Defining and proving value is where the society’s mission will cause some stress. As an example, Baker cited NASS’ activities in creating separate CPT codes.
“Say you make a new device that will decompress the spine, but will do it percutaneously and take one-third of the time of a standard open decompression. In addition it has very little associated risk. But you’re billing it as if it were the more expensive, work-intensive, risky procedure."
“In the short term, that may be very good for the device company, ” continued Baker. “But in the long term, it puts all decompression procedures on the insurer’s radar. The decompression CPT code gets on the radar for CMS and the whole family of CPT codes gets revalued and often down valued.”

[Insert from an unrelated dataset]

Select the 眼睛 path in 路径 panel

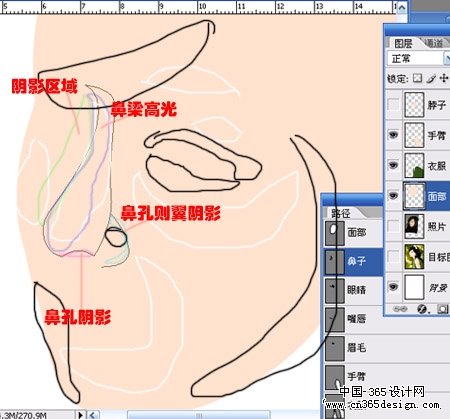pyautogui.click(x=353, y=290)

There are times that we have to lose some of the low-hanging fruit in order to maintain credibility for the big things. We are just trying to protect the things that are the bread and butter of our surgeons and other members.

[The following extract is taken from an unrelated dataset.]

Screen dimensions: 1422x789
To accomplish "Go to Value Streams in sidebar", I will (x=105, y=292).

Vertebroplasty vs. Kyphoplasty – A Precursor
Another example of NASS’ willingness to act in defining value was its recommendation to CMS over the relative value of kyphoplasty and vertebroplasty. NASS and four other spine societies told CMS, in essence, they believed both procedures offered the same value and should be reimbursed at the same rate.
Baker said, “If you go back to that Intel model, you have two really fast processors. One costs more. We are saying, ‘Shouldn’t we call that question at some point?’ I don’t think we looked at it necessarily by saying, ‘This is going to raise our credibility, so we’re going to pick on this technology.’ But, it came up, and we had to deal with it as we saw fit. The panel that went over this did a very good job of looking at all the literature and they really could not come up with any safety or efficacy data that distinguished these two technologies. And so, in the absence of safety or efficacy data, how do we separate them?”
“This was really, in many ways, the precursor to the value question, ” added Muehlbauer
While the new society leaders have received their share of criticism in pursuing a new mission, tough ethics policies and questions of whether or not they represent the best interest of surgeons, one has to note their standing shoulder-to-shoulder with board member and spine surgeon Jeff Wang, M.D., when he came under attack by Senator Chuck Grassley earlier in the year.
We asked Baker about the high profile investigations of spine surgeons David Polly, M.D. and Wang and the roles of societies in standing up for their members.
Regarding Polly, who resigned from the board of AAOS, Baker said, “That was a much more pressing issue for them. I know that we have taken the tact with Jeff Wang that we’re going to stand by Jeff, and he has always complied with NASS’ disclosure policies. We’ve talked with him and said that we can await the final verdict of the independent investigation."
While innovation may be at a standstill in the U.S. and Ray Baker and his society may have a perilous walk across the bridge to the “Intel Era of Spine Care, ” no one will be able to say it wasn’t with eyes wide open.
Ultimately spine care professionals will decide with their membership dollars who best represents their interests. For now, the leadership at NASS is confident that their decisions and actions will help reignite innovation in spine.